*Job*
Could you set out the stretch of the data below, from the line containing "contains [265, 264]" through the end, as a numbered list with blank lines skipped and the pictures left out?

Element and text location data

++++++

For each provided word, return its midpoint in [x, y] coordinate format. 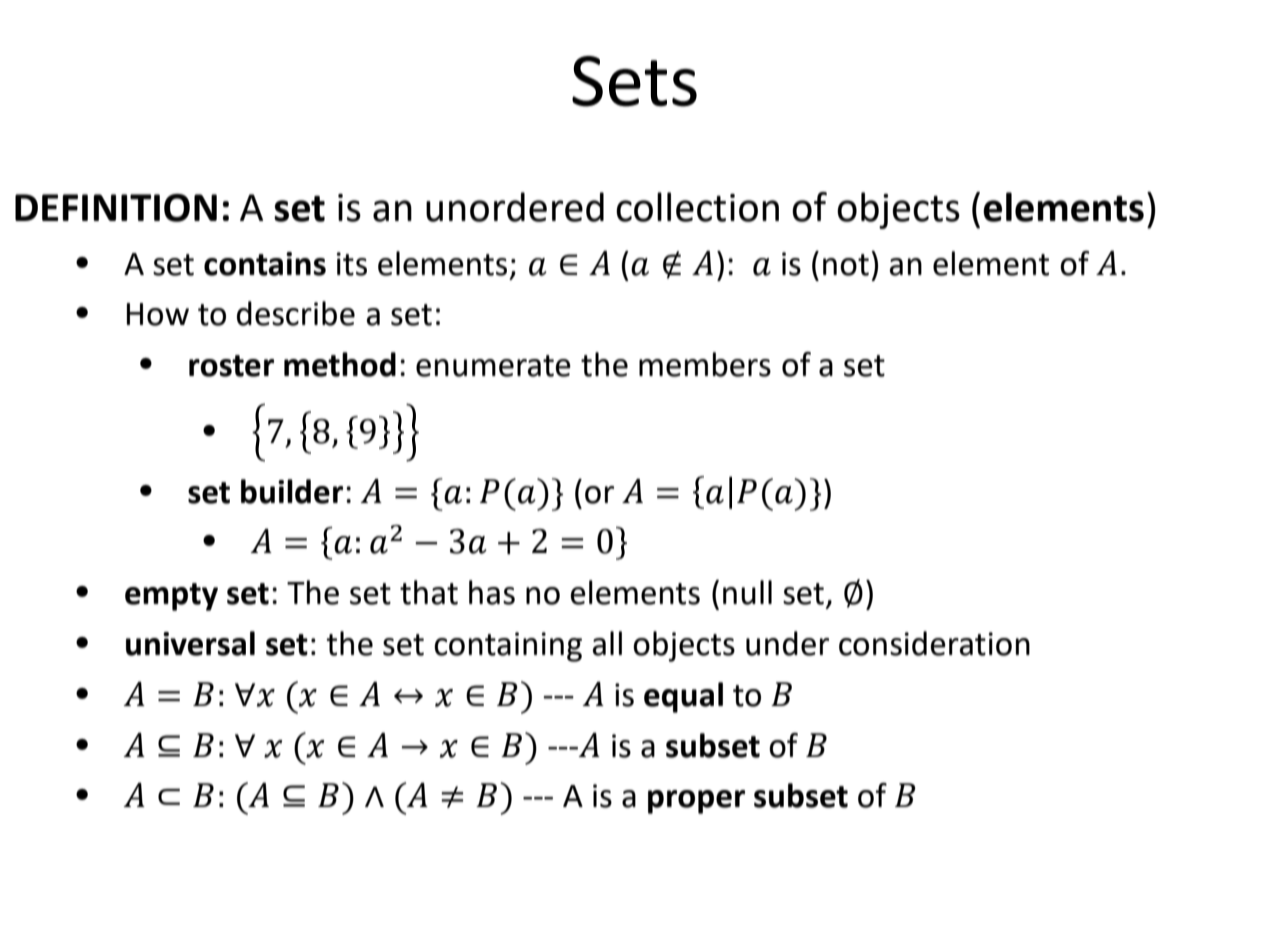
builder [292, 491]
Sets [634, 81]
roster [231, 366]
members [705, 364]
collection [697, 207]
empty [171, 597]
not [846, 265]
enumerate [493, 366]
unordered [515, 207]
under [787, 643]
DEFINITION [116, 208]
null [747, 592]
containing [508, 647]
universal [190, 643]
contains [265, 264]
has [492, 592]
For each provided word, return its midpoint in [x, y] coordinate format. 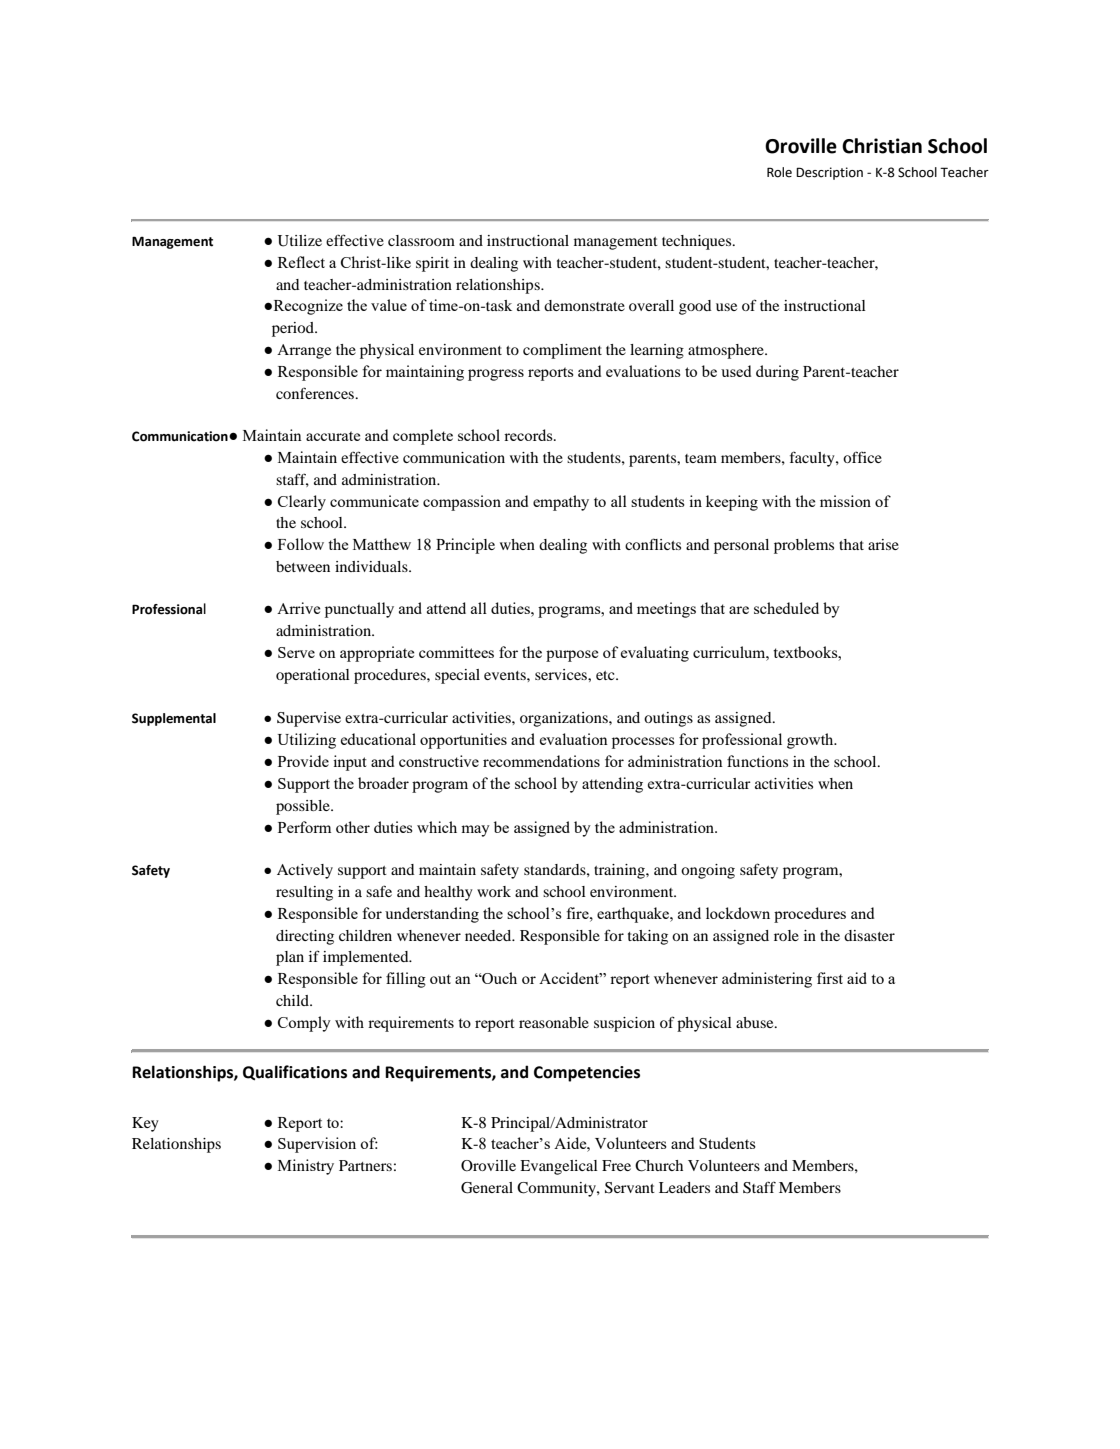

++++++

*Solution to the exercise*
1. contains [265, 264]
2. has [492, 592]
3. For each provided word, return its midpoint in [x, y] coordinate format. 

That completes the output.